And SpaceX behaved just as any other launch vehicle provider would in that
situation. They gave their best effort to the secondary payload, but in the
end, sacrificed it in order to achieve their primary mission.

------
robomartin
Failure is a part of every human activity worth pursuing. What we do when we
fail is what defines us. Looking at the big picture, this mission was nothing
but a success. Unless I am wrong, this is the first privately built rocket to
deliver cargo to the Space Station. Right? And they achieved this while
loosing one engine. High five!

It sounds like everyone involved with the Satellite portion of the mission
knew full-well what the risks were and that they had no priority over the main
mission. Insurance covered it. Done deal. All is well.
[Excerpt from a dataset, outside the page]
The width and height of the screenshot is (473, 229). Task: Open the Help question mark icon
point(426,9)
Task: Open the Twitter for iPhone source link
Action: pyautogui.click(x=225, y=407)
SpaceX can only get better from here. Kudos.

------
sehugg
Apparently SpaceX weren't the only ones with engine problems this week. The
Delta 4 launch had some anomalies as well. Hard engineering is hard.

[http://www.reuters.com/article/2012/10/11/satellite-
investig...](http://www.reuters.com/article/2012/10/11/satellite-
investigation-idUSL1E8LBKPQ20121011?type=marketsNews)

------
checoivan
Title should be: SpaceX Falcon9 manages to reach its destination despite the
engine failure, delivers a pack of home made ice cream.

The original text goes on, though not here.